WHAT THE TASK ASKS: Give the lines of the material verbatim, from the first line to the line with "Open the External", including both.

DATASET RECORDS:
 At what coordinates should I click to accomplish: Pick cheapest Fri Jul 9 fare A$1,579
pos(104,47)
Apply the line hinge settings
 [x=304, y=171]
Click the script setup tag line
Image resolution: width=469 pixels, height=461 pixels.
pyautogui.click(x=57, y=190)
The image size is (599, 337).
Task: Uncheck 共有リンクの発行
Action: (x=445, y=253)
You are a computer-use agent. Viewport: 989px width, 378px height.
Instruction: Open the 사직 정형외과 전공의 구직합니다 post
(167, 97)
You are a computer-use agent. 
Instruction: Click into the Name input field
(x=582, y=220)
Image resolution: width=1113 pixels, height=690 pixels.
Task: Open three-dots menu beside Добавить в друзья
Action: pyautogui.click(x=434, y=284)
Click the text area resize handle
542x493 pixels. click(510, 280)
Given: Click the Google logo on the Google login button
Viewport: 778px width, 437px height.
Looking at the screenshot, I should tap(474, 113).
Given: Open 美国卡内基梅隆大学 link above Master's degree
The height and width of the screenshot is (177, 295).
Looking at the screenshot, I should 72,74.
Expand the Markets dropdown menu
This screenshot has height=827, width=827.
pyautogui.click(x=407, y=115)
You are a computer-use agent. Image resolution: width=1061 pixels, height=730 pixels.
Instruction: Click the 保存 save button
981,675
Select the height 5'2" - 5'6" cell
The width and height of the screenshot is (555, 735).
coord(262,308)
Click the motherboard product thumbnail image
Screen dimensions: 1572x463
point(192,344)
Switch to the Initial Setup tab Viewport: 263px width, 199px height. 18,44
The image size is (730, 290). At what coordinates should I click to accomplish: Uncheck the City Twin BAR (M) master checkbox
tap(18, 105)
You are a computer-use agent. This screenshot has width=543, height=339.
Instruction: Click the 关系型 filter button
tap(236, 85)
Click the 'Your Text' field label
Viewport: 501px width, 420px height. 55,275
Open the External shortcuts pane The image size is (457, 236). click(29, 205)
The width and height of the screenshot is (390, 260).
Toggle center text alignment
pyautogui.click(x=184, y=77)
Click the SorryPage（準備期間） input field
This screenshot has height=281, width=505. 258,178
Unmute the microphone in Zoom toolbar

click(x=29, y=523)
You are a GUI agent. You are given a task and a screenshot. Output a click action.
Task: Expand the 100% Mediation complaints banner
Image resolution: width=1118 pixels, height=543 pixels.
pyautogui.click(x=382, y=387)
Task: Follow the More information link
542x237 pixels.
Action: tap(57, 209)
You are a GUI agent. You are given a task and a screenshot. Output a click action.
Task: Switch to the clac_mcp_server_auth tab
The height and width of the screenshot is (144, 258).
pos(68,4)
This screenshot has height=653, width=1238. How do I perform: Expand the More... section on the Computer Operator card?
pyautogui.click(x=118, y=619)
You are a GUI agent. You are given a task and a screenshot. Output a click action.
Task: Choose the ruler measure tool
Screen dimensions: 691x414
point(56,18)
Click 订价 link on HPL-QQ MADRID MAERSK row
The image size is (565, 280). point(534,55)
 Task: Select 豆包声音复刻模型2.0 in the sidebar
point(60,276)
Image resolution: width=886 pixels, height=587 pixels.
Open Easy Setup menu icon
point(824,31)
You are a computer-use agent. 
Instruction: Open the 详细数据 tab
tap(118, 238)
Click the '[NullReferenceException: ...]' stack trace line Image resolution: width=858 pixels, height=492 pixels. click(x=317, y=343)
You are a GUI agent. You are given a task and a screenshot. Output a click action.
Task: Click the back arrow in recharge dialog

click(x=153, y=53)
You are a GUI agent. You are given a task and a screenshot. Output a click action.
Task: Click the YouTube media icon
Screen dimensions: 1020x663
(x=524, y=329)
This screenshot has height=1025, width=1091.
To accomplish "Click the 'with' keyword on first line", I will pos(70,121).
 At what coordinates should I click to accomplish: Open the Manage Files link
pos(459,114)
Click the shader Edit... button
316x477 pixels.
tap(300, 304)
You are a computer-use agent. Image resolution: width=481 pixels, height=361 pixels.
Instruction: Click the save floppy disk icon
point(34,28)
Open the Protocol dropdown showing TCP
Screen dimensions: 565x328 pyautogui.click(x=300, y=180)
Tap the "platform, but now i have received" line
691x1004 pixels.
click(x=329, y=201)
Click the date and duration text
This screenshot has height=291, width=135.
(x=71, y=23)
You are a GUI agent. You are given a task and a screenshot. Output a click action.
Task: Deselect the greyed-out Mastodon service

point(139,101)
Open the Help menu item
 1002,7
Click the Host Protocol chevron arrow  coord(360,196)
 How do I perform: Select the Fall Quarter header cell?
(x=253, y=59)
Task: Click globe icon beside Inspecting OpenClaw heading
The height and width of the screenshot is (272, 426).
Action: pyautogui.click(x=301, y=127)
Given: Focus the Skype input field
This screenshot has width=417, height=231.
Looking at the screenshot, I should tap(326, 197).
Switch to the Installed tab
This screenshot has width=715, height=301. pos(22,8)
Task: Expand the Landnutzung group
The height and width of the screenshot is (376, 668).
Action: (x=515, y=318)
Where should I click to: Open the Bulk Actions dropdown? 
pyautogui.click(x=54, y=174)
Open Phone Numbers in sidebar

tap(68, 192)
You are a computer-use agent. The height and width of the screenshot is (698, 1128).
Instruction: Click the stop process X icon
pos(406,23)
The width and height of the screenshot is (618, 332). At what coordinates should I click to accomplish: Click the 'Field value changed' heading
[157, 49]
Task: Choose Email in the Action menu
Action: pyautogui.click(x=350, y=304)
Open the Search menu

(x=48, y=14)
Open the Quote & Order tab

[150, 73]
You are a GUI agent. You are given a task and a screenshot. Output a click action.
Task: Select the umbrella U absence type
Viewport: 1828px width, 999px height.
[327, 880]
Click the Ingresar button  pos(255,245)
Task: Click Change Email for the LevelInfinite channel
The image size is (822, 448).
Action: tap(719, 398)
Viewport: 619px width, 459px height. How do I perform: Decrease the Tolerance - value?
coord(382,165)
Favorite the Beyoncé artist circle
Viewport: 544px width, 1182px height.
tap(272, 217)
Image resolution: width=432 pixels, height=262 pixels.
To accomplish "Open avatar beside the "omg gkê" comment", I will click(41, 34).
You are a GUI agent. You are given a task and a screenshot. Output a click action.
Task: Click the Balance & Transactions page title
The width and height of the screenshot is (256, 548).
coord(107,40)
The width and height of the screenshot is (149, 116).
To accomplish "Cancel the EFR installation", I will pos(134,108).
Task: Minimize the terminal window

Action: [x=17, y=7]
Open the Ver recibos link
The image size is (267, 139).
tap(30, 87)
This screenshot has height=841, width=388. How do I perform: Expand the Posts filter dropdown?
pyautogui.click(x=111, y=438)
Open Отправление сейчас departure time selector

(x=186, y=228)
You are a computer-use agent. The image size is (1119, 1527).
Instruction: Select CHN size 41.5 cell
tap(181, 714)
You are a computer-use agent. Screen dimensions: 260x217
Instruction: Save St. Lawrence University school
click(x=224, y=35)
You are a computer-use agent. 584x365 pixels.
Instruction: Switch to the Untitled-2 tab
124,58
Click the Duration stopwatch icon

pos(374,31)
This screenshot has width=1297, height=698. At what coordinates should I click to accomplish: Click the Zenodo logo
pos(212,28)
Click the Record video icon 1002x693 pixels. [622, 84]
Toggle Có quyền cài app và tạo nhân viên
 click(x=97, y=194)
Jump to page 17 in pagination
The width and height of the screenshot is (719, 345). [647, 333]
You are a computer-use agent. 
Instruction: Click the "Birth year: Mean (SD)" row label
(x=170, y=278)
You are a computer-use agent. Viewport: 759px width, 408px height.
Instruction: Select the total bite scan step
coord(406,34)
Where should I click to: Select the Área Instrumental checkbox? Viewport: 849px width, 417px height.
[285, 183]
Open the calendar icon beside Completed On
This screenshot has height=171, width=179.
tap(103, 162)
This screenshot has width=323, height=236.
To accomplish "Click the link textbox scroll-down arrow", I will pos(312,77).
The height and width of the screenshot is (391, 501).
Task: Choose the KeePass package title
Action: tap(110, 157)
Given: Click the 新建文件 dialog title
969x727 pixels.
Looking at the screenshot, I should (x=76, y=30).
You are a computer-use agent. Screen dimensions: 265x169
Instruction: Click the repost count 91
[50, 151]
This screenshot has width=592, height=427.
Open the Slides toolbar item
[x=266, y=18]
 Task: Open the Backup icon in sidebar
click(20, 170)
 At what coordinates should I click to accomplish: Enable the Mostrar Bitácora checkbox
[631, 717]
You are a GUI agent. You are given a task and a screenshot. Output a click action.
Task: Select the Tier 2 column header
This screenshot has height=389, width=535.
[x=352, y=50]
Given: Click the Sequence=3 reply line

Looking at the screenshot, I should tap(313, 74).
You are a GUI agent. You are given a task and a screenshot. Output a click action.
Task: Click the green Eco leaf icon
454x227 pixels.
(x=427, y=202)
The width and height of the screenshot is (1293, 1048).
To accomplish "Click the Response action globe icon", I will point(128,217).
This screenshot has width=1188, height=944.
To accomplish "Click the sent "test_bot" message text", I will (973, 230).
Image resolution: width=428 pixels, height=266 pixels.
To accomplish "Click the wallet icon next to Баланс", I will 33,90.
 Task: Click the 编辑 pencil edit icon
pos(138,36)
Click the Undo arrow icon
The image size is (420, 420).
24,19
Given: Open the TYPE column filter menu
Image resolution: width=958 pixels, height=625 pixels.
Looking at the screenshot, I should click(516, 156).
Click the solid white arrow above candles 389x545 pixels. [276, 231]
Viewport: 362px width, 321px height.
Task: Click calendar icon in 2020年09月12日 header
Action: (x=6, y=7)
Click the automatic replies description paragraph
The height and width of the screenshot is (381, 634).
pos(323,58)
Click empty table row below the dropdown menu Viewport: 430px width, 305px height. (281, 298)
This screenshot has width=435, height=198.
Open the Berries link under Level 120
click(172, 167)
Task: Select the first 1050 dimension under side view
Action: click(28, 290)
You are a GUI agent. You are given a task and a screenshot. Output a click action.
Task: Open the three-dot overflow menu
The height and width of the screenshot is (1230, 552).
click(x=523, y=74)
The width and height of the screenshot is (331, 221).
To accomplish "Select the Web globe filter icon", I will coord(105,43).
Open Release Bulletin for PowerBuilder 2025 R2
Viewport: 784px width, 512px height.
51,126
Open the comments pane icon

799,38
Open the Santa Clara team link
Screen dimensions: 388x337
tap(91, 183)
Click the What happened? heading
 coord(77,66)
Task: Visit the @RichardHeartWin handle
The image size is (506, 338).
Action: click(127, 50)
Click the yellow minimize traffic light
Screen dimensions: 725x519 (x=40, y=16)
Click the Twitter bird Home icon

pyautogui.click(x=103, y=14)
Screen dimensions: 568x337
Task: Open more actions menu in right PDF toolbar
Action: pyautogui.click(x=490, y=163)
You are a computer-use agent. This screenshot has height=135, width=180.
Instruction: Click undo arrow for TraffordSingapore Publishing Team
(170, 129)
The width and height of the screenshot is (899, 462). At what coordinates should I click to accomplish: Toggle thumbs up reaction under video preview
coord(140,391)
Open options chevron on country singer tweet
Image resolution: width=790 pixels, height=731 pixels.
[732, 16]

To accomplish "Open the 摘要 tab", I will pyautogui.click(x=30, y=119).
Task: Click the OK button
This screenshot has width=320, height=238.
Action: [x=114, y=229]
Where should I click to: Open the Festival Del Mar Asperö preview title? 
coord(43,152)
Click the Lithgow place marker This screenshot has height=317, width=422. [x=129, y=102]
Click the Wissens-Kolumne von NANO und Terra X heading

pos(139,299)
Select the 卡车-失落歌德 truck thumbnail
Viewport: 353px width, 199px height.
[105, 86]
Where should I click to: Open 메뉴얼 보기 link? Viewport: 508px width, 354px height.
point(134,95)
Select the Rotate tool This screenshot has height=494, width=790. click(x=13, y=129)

TASK RESULT:
 At what coordinates should I click to accomplish: Pick cheapest Fri Jul 9 fare A$1,579
pos(104,47)
Apply the line hinge settings
 [x=304, y=171]
Click the script setup tag line
Image resolution: width=469 pixels, height=461 pixels.
pyautogui.click(x=57, y=190)
The image size is (599, 337).
Task: Uncheck 共有リンクの発行
Action: (x=445, y=253)
You are a computer-use agent. Viewport: 989px width, 378px height.
Instruction: Open the 사직 정형외과 전공의 구직합니다 post
(167, 97)
You are a computer-use agent. 
Instruction: Click into the Name input field
(x=582, y=220)
Image resolution: width=1113 pixels, height=690 pixels.
Task: Open three-dots menu beside Добавить в друзья
Action: pyautogui.click(x=434, y=284)
Click the text area resize handle
542x493 pixels. click(510, 280)
Given: Click the Google logo on the Google login button
Viewport: 778px width, 437px height.
Looking at the screenshot, I should tap(474, 113).
Given: Open 美国卡内基梅隆大学 link above Master's degree
The height and width of the screenshot is (177, 295).
Looking at the screenshot, I should 72,74.
Expand the Markets dropdown menu
This screenshot has height=827, width=827.
pyautogui.click(x=407, y=115)
You are a computer-use agent. Image resolution: width=1061 pixels, height=730 pixels.
Instruction: Click the 保存 save button
981,675
Select the height 5'2" - 5'6" cell
The width and height of the screenshot is (555, 735).
coord(262,308)
Click the motherboard product thumbnail image
Screen dimensions: 1572x463
point(192,344)
Switch to the Initial Setup tab Viewport: 263px width, 199px height. 18,44
The image size is (730, 290). At what coordinates should I click to accomplish: Uncheck the City Twin BAR (M) master checkbox
tap(18, 105)
You are a computer-use agent. This screenshot has width=543, height=339.
Instruction: Click the 关系型 filter button
tap(236, 85)
Click the 'Your Text' field label
Viewport: 501px width, 420px height. 55,275
Open the External shortcuts pane The image size is (457, 236). click(29, 205)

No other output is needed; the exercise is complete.